Instructions for the task: Could you repeat the entries below exactly, but only from the line with "Where should I" through the line with "Image resolution: width=742", and without any picture?

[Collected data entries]
>>>
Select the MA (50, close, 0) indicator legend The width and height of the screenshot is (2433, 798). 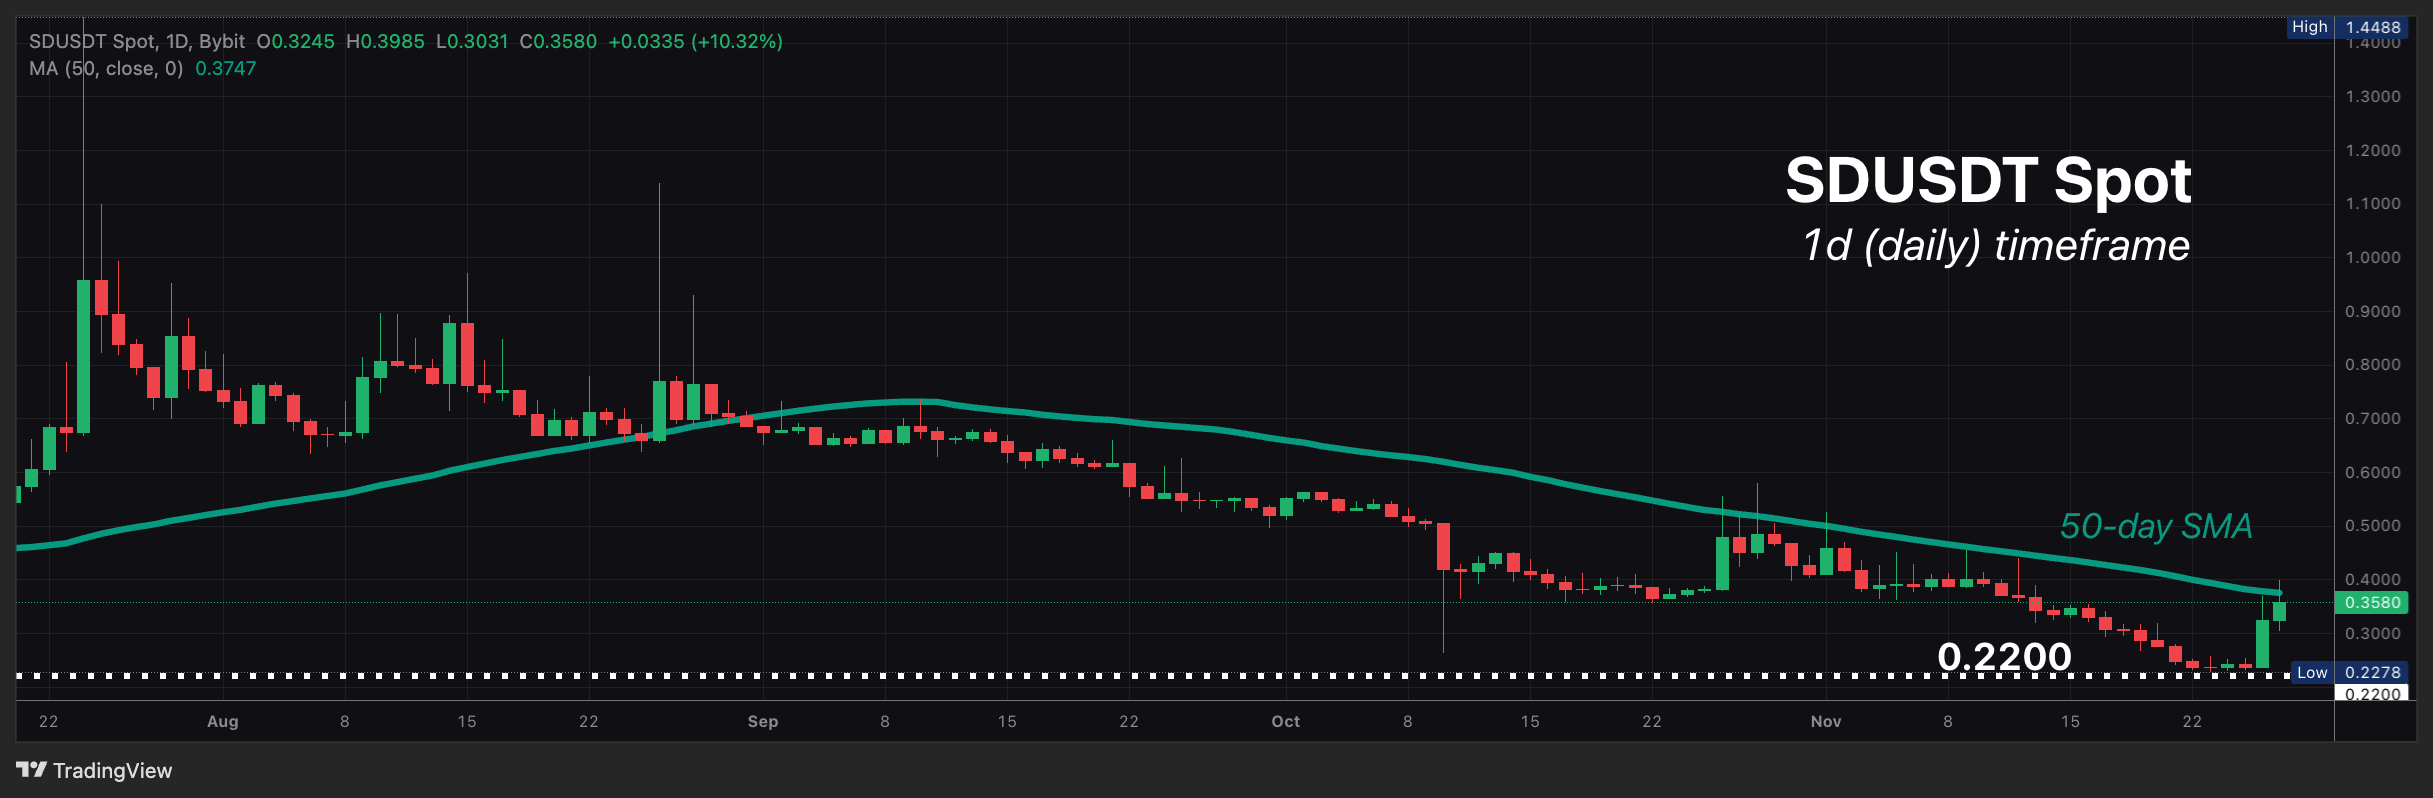(x=106, y=68)
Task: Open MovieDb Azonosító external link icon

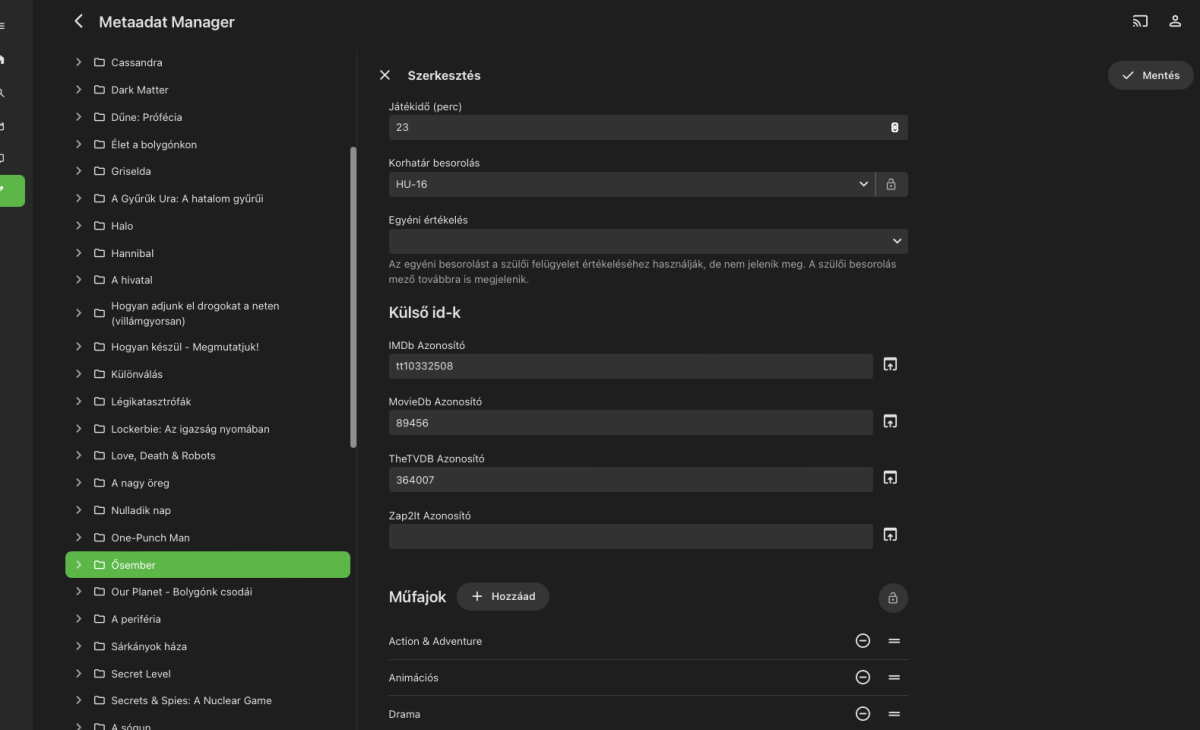Action: [890, 421]
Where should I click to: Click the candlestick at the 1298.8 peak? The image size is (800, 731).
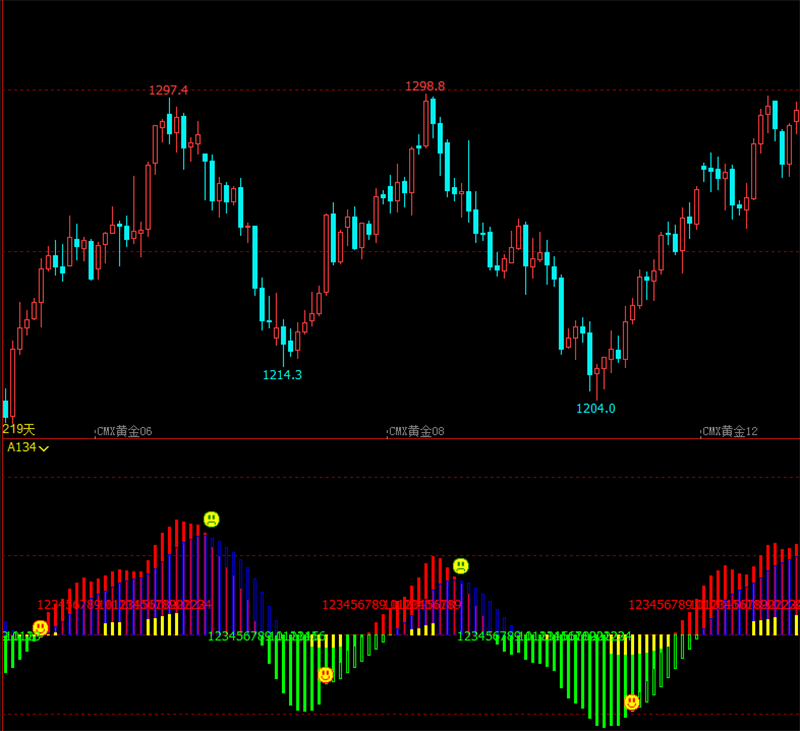pos(426,123)
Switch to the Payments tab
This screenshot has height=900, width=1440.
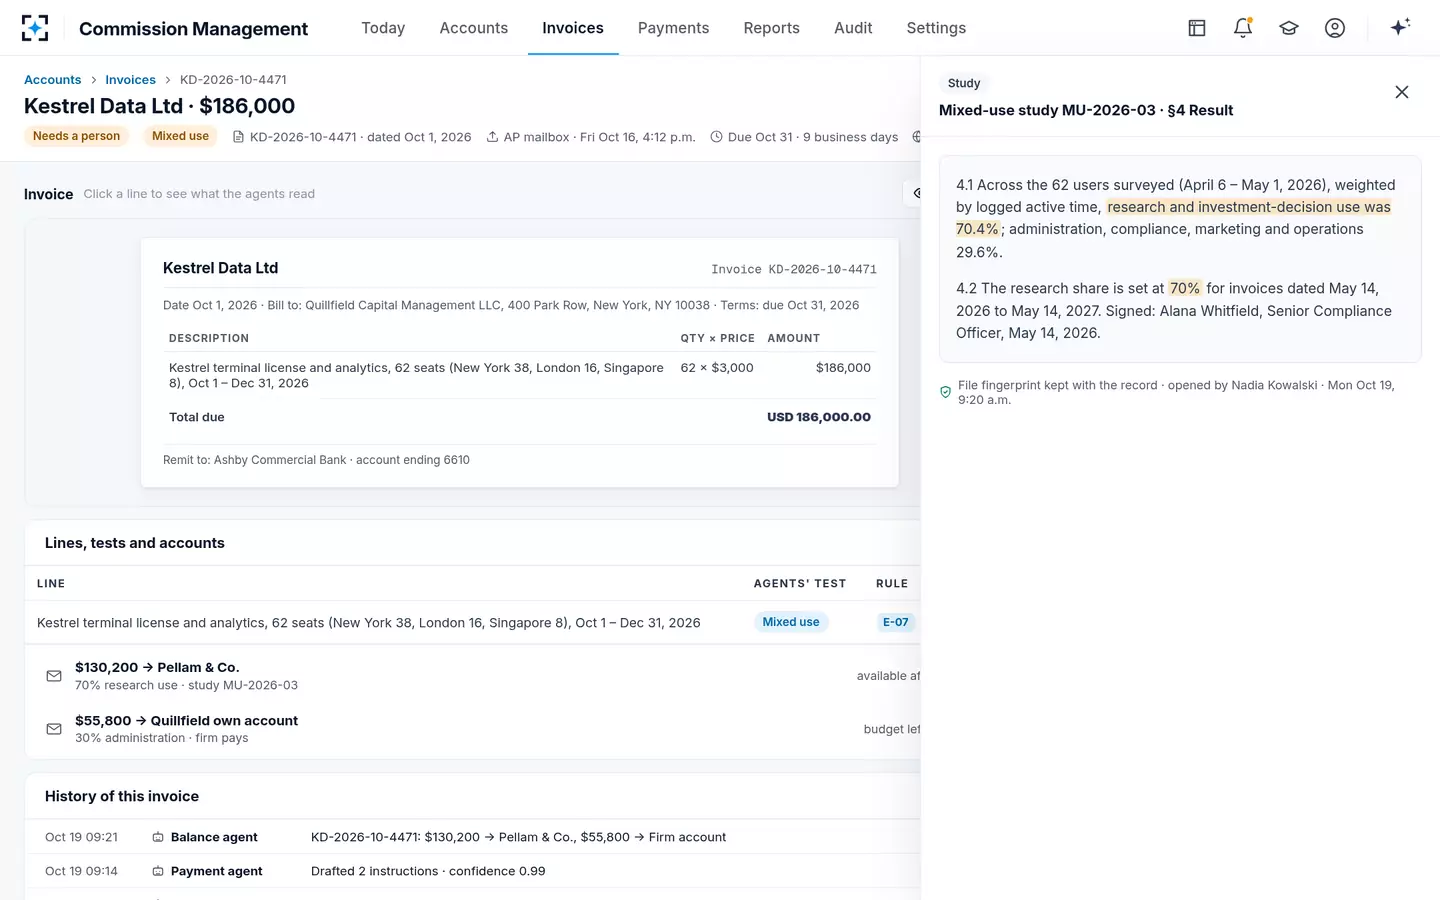pyautogui.click(x=673, y=28)
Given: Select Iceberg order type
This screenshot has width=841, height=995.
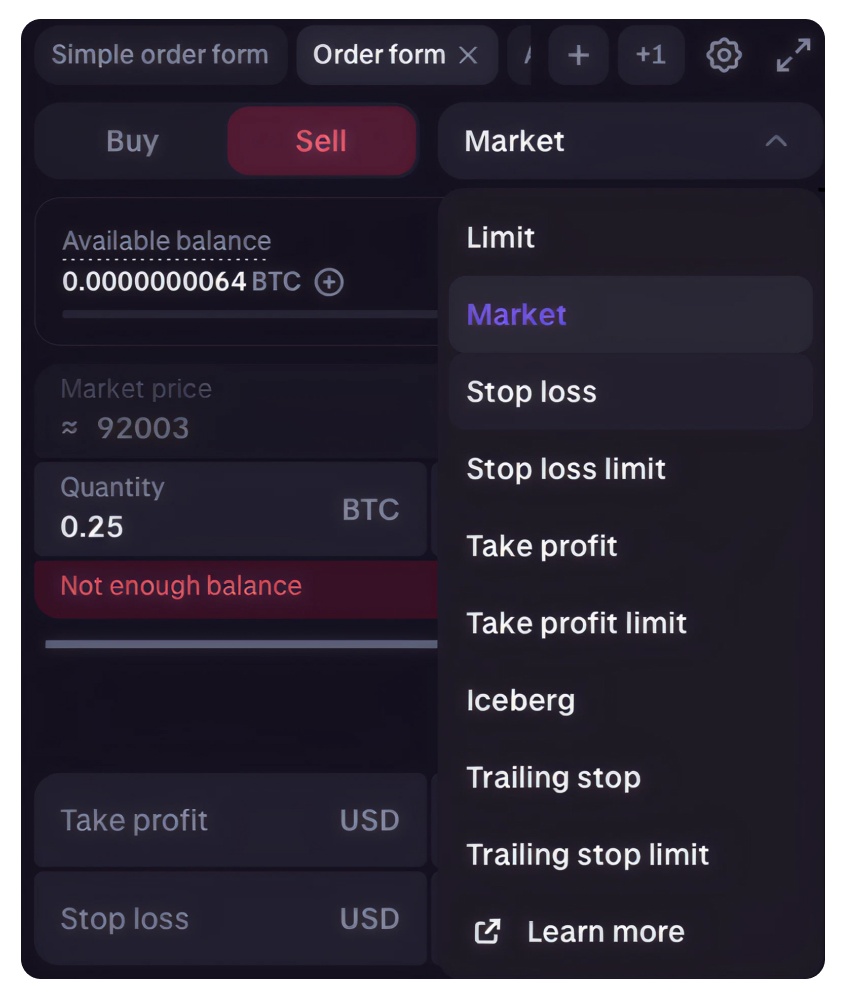Looking at the screenshot, I should pos(520,700).
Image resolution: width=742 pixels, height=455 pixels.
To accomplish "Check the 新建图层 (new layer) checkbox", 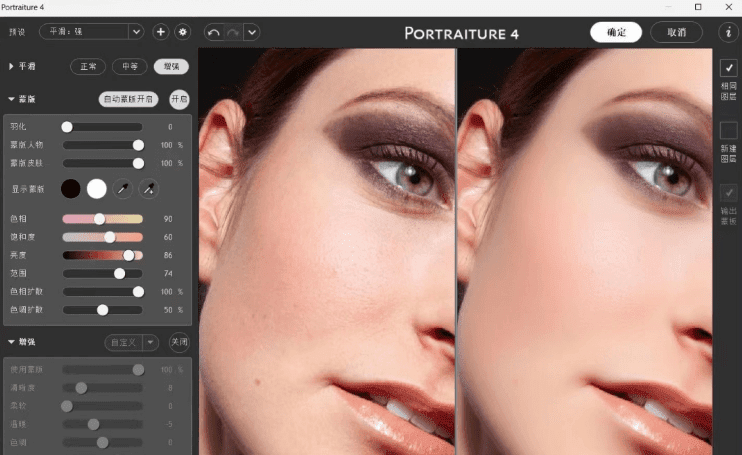I will pos(728,130).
<<<
Solution:
Where should I click to: Click the candlestick at the 1298.8 peak? The image size is (800, 731).
pos(426,123)
Switch to the Payments tab
This screenshot has height=900, width=1440.
pyautogui.click(x=673, y=28)
Given: Select Iceberg order type
This screenshot has width=841, height=995.
Looking at the screenshot, I should pos(520,700).
Image resolution: width=742 pixels, height=455 pixels.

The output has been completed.